Programme Directors of old used to play a processing game (they still do to an extent). The idea was that you made your station sound “louder” than the competition by employing audio processors that made the music you played sound “bigger”. Various techniques were used, but of course it really meant reducing dynamic range – the differences between different parts of the music. Again this is an area that people will argue for hours so I’ll leave you to Google it if you want to know more. But the idea was that a listener on their FM dial would stop at the station that sounded louder and bigger than all the rest. To an extent, the competitive edge these techniques might have given a station has been diminished by the lack of dynamic range in pretty much all pop music today (Essentially, studios mastering the songs are playing the same game).

But while in the past those PDs might have “won” the loudness war, they’re losing the stereo one. And there’s no post-processing available to give it a leg up.

Stereo stations sound better than mono ones – especially in the car. If you’re mono on DAB, then you sound worse than your stereo competitors.

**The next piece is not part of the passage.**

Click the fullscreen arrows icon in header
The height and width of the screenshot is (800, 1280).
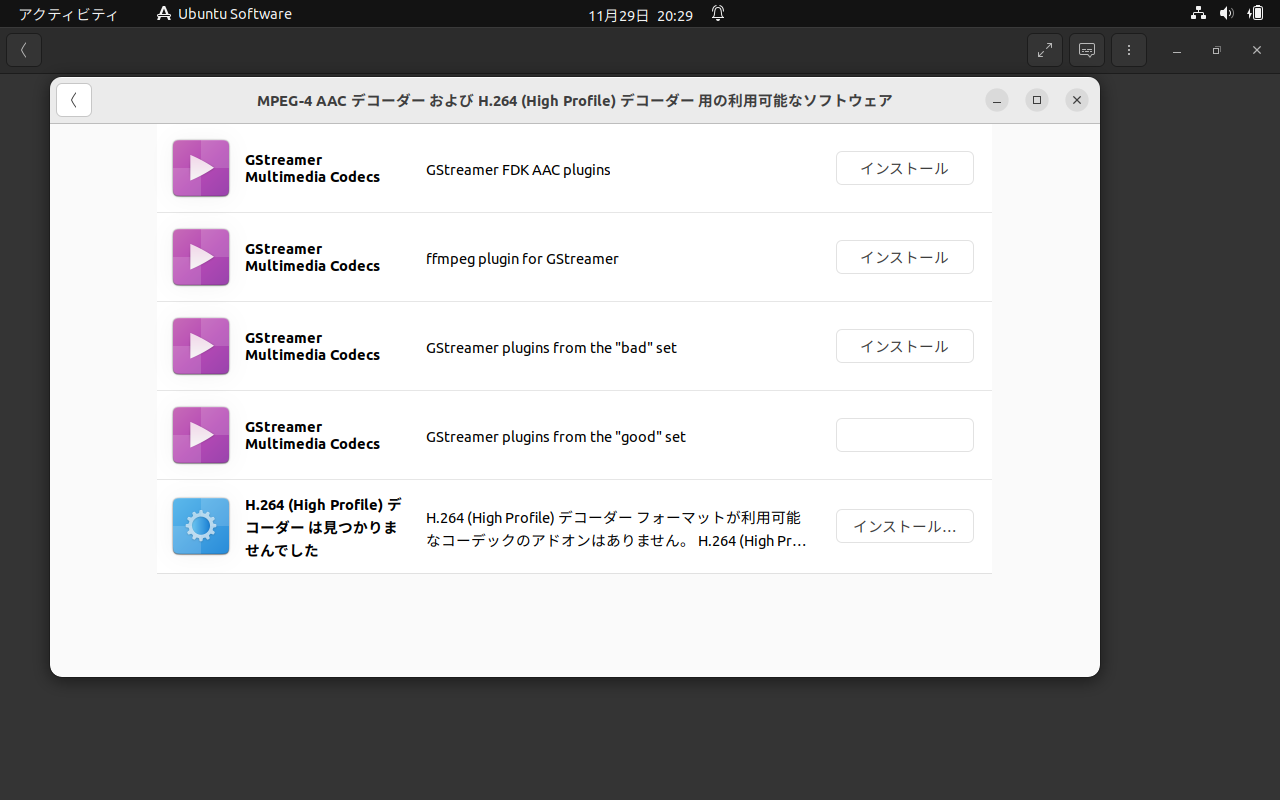pos(1044,50)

To be clear, this isn’t a technology issue. DAB is perfectly capable of broadcasting an excellent stereo signal. And all digital technologies are capacity constrained in some way. That’s because there’s usually a price/quality issue to address. Flick around channels on Sky and see the different levels of quality for SD or HD channels. It’s highly variable, even between channels owned by the same broadcasters. Not all SD is the same, and neither is HD. There are suspicions that some SD channels have been degraded to “encourage” viewers with ever bigger sets to upgrade to HD. It’s usually an economic/capacity argument.

DAB+ is more efficient, and could improve things. But there’s a complicated equation based around distribution costs, sound quality and audience reaction. A service using DAB+ uses less capacity than the equivalent quality DAB service. So as a broadcaster do you bank the savings from your reduced distribution costs using DAB+, or pay the same and improve the quality? Let’s just say we’ve not seen many people do the latter.

The closing date for applications for the second national digital radio multiplex is soon, and we can hope that the winning bid means a bit more space for stations to breathe. Maybe a broadcaster might be willing to move a current service across from D1 to D2 and give it more bandwidth? The flipside is that D2 – certainly at launch – won’t have anything like the coverage of D1. And depending on the plans of the winning bidder, it may never get that coverage.

While the picture is a little gloomy nationally, it should be noted that these space constraints don’t tend to be as much of an issue locally. If you look around the country, your local commercial services are usually in stereo. But then stereo radio has been around since the 70s in this country, and we should be looking beyond stereo, and not backwards to mono.